Saat Erlangga menang Rp300 juta, misalnya, ia tahu kalau sebenarnya bisa digunakan untuk membayar sewa rumah selama dua sampai tiga tahun dan hidup tenang.

"Yang terjadi, saya pakai untuk beli gadget, sisanya saya deposit untuk main lagi."

"Jadi kalau kalah, dia [si penjudi] akan berusaha membalas kekalahan dan kalau menang, dia akan merasa kurang."

"Menurut saya, [teori] untuk berhenti kalau sudah menang itu omong kosonglah, enggak ada itu."  Korban atau pelaku?

Pertengahan Juni lalu, Menteri Koordinator Bidang Pembangunan Manusia dan Kebudayaan, Muhadjir Effendy, mengatakan pihaknya sudah mendaftarkan nama-nama korban judi online yang hidup miskin ke dalam Data Terpadu Kesejahteraan Sosial sebagai penerima bantuan sosial dari negara.

Muhadjir juga mengakui ada dampak ekstrem lain dari judi online, yakni gangguan kejiwaan. 

Pernyataan Muhadjir menuai pro dan kontra dari berbagai lapisan masyarakat. 

"Kami tolak inisiasi dari Pak Muhadjir Effendy untuk memberikan bansos kepada para pelaku judi online ini. Mereka bukan korban, mereka adalah pelaku dan ini adalah tindakan pidana," tutur Anggota Komisi VIII DPR Wisnu Wijaya Adiputra. 

Sementara mereka yang mendukungnya mengingatkan jika banyak pemain judi online, seperti halnya pemakai narkoba, juga merupakan korban yang kecanduan.

Nirmala Ika,  Psikolog klinis dan konseling sekaligus Co-founder dari Enlightmind menjelaskan secara psikologis, biasanya di balik adiksi ada sesuatu yang hilang dari diri seseorang.

"Jadi sebenarnya judi, rokok, makan, atau bahkan seks itu, adalah cara yang dipakai orang untuk fulfilling kebutuhan yang tidak terpenuhi yang membuat dia gelisah ... pada dasarnya perasaan manusia itu ia ingin dicintai, ingin diakui, dan merasa mampu," kata Ika.

Ika mencontohkan salah satu kliennya yang punya kebutuhan pengakuan bahwa dia mampu. Sejak kecil kedua orangtuanya menekankan ukuran untuk dianggap mampu adalah jika ia punya banyak uang.
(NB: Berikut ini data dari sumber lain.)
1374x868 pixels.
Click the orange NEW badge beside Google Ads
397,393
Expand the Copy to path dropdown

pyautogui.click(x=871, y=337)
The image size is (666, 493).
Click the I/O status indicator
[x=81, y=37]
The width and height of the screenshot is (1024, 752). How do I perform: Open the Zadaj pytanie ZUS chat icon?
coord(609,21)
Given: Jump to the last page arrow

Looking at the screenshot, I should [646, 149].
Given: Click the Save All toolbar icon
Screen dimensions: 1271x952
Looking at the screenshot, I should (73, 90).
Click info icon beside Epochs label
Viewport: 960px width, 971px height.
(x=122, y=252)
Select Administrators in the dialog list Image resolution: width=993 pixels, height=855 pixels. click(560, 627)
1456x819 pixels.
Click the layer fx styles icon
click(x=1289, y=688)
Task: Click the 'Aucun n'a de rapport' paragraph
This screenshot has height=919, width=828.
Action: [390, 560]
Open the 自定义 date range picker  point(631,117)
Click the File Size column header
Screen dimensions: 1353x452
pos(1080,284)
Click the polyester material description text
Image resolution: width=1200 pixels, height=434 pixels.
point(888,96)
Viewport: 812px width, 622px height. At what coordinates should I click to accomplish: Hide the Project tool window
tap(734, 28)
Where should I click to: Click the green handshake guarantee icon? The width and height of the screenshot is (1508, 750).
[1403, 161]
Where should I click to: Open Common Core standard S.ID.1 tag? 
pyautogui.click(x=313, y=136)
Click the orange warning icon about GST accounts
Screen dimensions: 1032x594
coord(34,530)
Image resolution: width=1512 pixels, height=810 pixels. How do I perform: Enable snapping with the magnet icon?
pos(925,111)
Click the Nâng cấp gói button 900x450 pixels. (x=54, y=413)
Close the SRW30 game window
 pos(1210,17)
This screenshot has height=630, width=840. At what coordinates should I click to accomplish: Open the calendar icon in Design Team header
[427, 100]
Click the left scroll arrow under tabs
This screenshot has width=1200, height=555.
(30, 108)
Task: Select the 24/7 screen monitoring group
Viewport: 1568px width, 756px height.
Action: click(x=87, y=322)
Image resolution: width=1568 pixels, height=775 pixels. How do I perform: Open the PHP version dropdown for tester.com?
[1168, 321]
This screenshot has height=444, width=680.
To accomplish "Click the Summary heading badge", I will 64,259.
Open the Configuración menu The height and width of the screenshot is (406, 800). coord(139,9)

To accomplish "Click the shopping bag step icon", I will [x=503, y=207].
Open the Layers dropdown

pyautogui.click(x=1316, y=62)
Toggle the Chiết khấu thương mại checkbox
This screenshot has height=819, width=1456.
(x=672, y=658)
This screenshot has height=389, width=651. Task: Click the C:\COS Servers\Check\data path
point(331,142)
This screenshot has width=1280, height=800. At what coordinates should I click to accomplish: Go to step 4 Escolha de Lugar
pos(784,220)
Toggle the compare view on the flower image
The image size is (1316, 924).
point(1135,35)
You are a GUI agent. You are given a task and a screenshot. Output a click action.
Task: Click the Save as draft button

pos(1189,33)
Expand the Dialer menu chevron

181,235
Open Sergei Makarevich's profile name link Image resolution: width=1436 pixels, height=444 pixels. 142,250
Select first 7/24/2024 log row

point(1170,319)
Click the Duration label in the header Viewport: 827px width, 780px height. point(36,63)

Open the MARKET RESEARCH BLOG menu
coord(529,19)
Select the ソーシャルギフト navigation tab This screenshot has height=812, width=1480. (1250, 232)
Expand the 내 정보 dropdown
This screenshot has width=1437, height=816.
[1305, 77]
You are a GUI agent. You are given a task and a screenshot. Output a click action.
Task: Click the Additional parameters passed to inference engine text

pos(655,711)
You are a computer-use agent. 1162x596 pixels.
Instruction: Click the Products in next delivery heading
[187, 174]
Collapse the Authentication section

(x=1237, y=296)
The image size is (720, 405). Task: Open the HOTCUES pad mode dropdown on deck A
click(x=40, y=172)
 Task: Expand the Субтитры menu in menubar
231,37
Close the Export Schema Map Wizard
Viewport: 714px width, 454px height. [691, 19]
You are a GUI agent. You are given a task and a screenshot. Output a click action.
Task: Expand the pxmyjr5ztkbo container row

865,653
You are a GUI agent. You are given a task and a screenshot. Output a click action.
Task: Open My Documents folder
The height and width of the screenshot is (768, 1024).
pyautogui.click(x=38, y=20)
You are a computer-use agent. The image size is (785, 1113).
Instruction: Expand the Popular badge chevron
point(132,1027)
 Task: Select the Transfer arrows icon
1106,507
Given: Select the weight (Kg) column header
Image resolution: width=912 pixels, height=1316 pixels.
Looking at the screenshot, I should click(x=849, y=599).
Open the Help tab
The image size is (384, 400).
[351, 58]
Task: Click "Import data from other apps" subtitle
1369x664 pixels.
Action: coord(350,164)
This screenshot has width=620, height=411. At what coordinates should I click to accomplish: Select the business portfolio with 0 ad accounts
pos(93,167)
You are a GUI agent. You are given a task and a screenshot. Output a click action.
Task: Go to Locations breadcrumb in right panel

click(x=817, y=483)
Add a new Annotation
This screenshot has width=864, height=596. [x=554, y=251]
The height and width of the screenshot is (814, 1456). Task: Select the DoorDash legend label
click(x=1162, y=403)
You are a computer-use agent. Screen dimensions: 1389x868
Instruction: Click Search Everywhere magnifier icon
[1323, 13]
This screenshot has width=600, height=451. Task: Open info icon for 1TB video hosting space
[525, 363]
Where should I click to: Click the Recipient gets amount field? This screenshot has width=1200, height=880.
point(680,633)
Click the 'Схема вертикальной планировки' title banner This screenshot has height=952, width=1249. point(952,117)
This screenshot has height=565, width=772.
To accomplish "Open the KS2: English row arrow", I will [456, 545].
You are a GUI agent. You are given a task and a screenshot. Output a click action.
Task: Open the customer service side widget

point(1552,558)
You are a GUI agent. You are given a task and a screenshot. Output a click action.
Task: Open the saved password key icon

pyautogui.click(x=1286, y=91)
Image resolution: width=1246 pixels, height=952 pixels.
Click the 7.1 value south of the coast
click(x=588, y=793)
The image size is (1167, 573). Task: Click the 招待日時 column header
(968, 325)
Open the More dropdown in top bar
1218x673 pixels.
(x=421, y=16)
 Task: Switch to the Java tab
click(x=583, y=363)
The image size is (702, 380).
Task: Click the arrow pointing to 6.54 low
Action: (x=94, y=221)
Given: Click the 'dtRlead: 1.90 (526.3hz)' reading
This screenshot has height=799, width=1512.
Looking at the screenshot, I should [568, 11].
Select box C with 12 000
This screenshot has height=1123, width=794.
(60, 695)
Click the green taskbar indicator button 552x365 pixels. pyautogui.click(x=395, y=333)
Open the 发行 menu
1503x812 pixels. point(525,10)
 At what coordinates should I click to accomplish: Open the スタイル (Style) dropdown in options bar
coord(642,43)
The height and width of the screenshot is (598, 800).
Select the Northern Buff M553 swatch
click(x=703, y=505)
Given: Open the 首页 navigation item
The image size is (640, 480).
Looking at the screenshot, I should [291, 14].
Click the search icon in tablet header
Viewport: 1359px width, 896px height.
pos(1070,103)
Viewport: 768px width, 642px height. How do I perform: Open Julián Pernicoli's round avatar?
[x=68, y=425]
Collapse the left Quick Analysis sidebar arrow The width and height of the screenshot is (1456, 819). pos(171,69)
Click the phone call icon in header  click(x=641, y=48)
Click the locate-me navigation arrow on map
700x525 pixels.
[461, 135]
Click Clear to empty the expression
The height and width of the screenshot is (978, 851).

"Sehingga ketika ia mencoba berjudi dan menang, ... ia merasa 'oh benar nih, aku bisa berhasil di sini' dan kebutuhan pengakuan tadi juga terpenuhi."

"Ketika kita merasa [kebutuhan yang terpenuhi] itu enak, kita pakai jalan itu terus-menerus hingga kecanduan. Karena itu cara yang paling singkat ... ada banyak cara untuk memenuhinya sebenarnya, tapi lebih lama, lebih effort ... padahal kita biasanya maunya yang instan."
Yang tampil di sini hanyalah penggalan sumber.